There was a period when Absolut had a wonderful ad campaign. Every month or two they produced a new ad that was cleverly done. They were shot by good photographers, but I was never one of them! Nevertheless, the ads kept coming. After a while I got tired of seeing them, because they all looked so similar. I decided to create a visual commentary on the ads; a variation on the theme so to speak.
I took a photograph of one of their bottles and “lifted” the label to make an image map, which I put on a 3D rendition of the bottle I had built. Then I created a scene around it. I imported the cat from Poser software and dented the carefully modeled garbage cans using yet another software program. And so it went. I added details wherever I could.

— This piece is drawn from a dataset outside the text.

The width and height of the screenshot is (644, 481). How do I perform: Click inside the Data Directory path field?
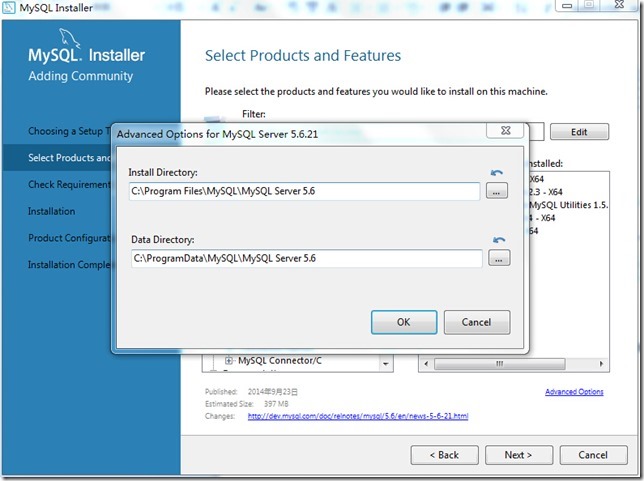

A Brooklyn Museum Invitation
Then one day I got a call from either a staff person or from curator Marilyn Kushner herself inviting me to have a print in an upcoming show the Brooklyn Museum was having. Barbara Millstein must have told Ms. Kushner about my monthly emails. The show was called “Digital: Printmaking Now” and the opening was to be in August of 2001. If it happened today I would submit one of my other images, but at the time they didn’t exist. “Absolute Hangover” was one I thought would be cool.
I knew someone at Epson and asked him if the company would be willing to make a print for the show and he said yes. My 3D scene took a couple of days to render at the file size that would be needed to make a print. I then sent the final image file to Epson and they shipped my print directly to the museum. I thought I was done. Then a woman from The Brooklyn Museum called.
“Mr. Neumann we’re having a problem with your print. The ink is turning to powder and falling off the paper.” Imagine how you would feel. I felt worse.
Marilyn Kushner, the curator, called to say the deadline was fast approaching and they needed my print as soon as possible. She had worked with Nash Editions, in California, and suggested I call Mac Holbert to order a print from them. Mac was familiar with the Epson problem and so we used a rag paper, which he shipped directly to me.
A Transformation Begins
When the print arrived I opened the package and marveled at the beauty of the matte 100% rag paper print. It felt like a new dimension. After so many years of making black and white prints on “gelatin silver” paper in my darkroom, I now encountered a look I liked much better. It had nothing to do with a darkroom, however. I was looking at a Giclee, or ink jet, print and the texture of the paper, along with the matte surface was gorgeous. I had a sense that I was finished with darkroom printing. That change came sooner than I expected.
“Digital: Printmaking Now” opened in August of 2001, with almost no reviews. I guess reviewers were on vacation, and yet the show was terrific. My father should only have known that his son had work in an exhibit with Albrecht Dürer and other wonderful artists.
The Lone Artist
I took a subway from Manhattan to The Brooklyn Museum for the opening. The event began with all the artists in a room with patrons, museum members and, as I remember it, lots of kids who asked me to sign their show catalogs. Then I went to look at the exhibit and find my print. I had invited friends and my cadre of 3D buddies. I found them and expected to leave with them to celebrate. Instead, there was some confusion and my friends left without me. I had to take the subway home by myself, which was an anticlimactic conclusion to a special evening.
It was August of 2001. 9/11 was soon to follow.